Artist-designer Bamboo Tonogbanua undertook some landscape renovations, removing several buildings but erecting new ones in the Christmas Village found inside his ancestral home on San Juan Street.
More unusual structures and objects are on display this year, Tonogbanua said, after the “balikbayan” boxes he shipped in New York arrived after 2014 Christmas. He also has new extras he brought from his travels this year.
To accommodate the pieces, Tonogbanua knocked down some “villages” and uprooted some houses.
The renovations started in September. The house officially opened to visitors on Dec. 1, two months after the renovation work started. The Christmas Village will run until Dec. 31, bringing cheer to thousands of people—young and old alike—who pass by each year.

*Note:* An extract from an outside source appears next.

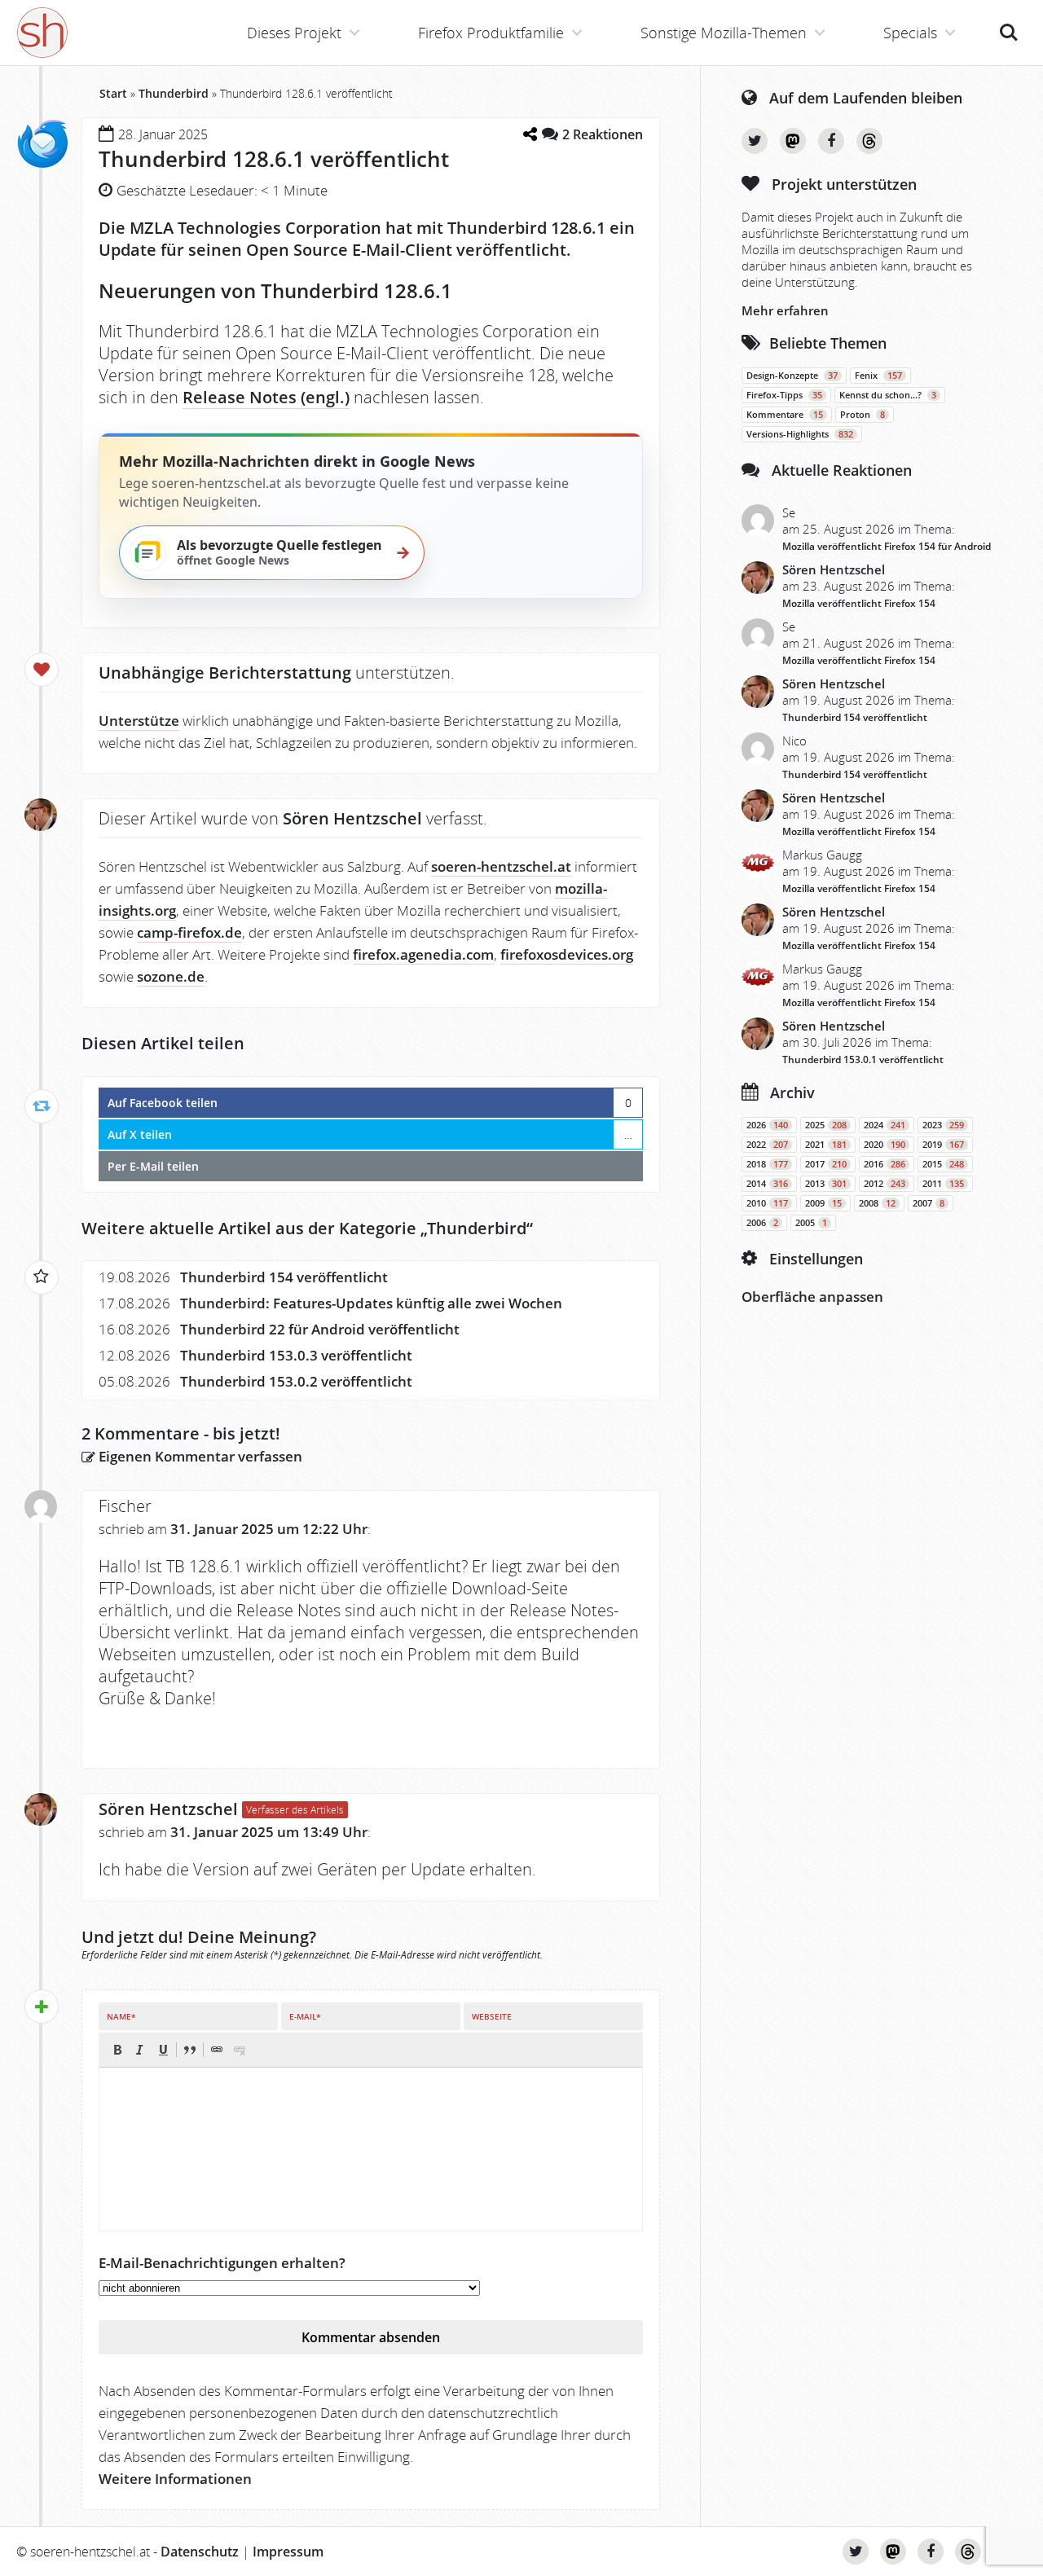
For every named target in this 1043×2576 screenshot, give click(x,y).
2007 (928, 1203)
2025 (826, 1125)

Tonogbanua started his holiday project in 1994, when his collection of miniature Christmas houses and objects grew.
During childhood, he was fascinated by Victorian and New England villages on Christmas cards. He decided to recreate them in his Christmas Village that has become a city attraction.
At first, the Christmas Village occupied only 32 square feet. Slowly, it grew in length and height as his miniatures multiplied. Many were brought abroad during the artist’s travels while others were presents from friends and relatives.
This year, a fiesta atmosphere lingers in the community. Mariachis and dancers, a taco restaurant, a carriage and buntings are found in the Mexican section.
The New York diner has new neighbors that include Times Square, a new theater, a zoo, a rock and roll band in a gazebo with dancers having a grand time, and a Junior Flight School and Crazy Car fun rides.
A colorful ice cream truck is parked nearby.
There are also new Victorian homes, a new basilica and a renovated Roman fountain in the European section.
The town square with a merry-go-round is busier and more colorful. A new Shakespearian section was created, along with a choir singing on a balcony and glass houses.
Among the new moving objects are “Nutcracker” ballerinas performing on a stage, churchgoers gliding in and out of a church, a zip line, a bigger vintage Ferris wheel, and a house whose front opens at the start of the day and closes as night falls.
For newcomers, the joy will be in taking in so many Christmas scenes from around the world at one time. For frequent visitors, it is about discovering what’s new.
But one thing is certain: Tonogbanua has outdone himself this year.